Skagway - here we booked the White Pass Railway trip through the ship. This is a popular excursion and there were four other ships in port, so if you want to do this book early. We had also done this on our earlier cruise, but the whole family wanted to do this and we certainly enjoyed it. Beautiful scenery and worth the trip. Because of the warm weather though, it was a very warm ride. The train did provide bottled water for the trip which was very nice, and much needed. Since we didn't leave on the train until noon, we hiked through town to the cemetery. This is worth the effort, because there is a beautiful water falls just above the cemetery. It is Turner Falls, and it is a wonderful place to take pictures. Don't miss this hike.

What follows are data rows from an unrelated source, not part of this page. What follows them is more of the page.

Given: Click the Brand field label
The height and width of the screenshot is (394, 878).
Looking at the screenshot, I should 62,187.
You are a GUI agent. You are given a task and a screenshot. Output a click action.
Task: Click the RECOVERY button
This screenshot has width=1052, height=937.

Glacier Bay - obviously, there are no excursions here, but I did want to offer some advice to those who want to view the glacier from the comfort of their stateroom balcony. Book a room on the port side of the ship. Yes the cruise ship turns around so that both sides get a view of the glacier, but the port side definitely had the longer look. We were out on deck so it didn't matter, but this might be important to some. Again, we had a beautiful, warm and sunny day in Glacier Bay. Shorts and a sweatshirt was needed only in the shade. The sun was very warm.

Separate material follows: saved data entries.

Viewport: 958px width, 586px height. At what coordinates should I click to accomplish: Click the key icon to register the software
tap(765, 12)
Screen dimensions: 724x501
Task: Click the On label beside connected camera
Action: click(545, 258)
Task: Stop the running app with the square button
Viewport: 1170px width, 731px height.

Ketchikan - an unbelievably perfect sunny day. Temperatures in the low 70's and not a cloud in the sky. We did our own walking (and unfortunately shopping) tour here after making a quick stop at the internet café. $5 for one hour. Hard to beat that. You can get a great map at the tourist information office and we walked all through town and up to the Totem Park and Fish Hatchery. Don't miss Creek Street. This is one of the great areas of Ketchikan and it's just outside of the immediate port area. We regretted not signing up for the kayaking tour of this area. You can walk up some stairs at the end of Creek Street to an area just above downtown for some nice views. Ketchikan was our favorite stop; it was unfortunate that we were here for such a short time.
Disembarkation was a breeze and easily the best we've seen. HAL let's you wait in your cabin until your number or letter is called. Our letter was called at 8:30 a.m. and we walked right out of our cabin and off the ship with no lines and no delays. We easily found our bags and walked right through customs and right into a cab that was waiting. Not a single line anywhere. Unbelievable! And after a quick taxi ride to the Vancouver airport, we walked right up to the American counter and checked in. Again, no line. Now how unbelievable is that. By the way, they didn't weigh our bags in Vancouver, so you might not have to worry about the weight restrictions. Even better, they have US Customs right there, so you get cleared before leaving Vancouver. When you arrive at your US destination, you don't have to re-claim your bags and go through customs. From the time the taxi dropped us off, if was less than fifteen minutes and we had received our boarding passes, cleared customs, checked our bags and arrived at our gate. AA even put us on an earlier flight. We were scheduled to leave at 1:25 p.m., but they put us on a 10:45 a.m. flight. Needless to say, we connected through DFW and there were many delays and overbooked flights there, so we didn't get home until 11:00 p.m. We really can't complain though, because it could have been worse.
This was a great trip and even though it was our second trip to Alaska, we had a wonderful time. If you've not done Alaska, do it.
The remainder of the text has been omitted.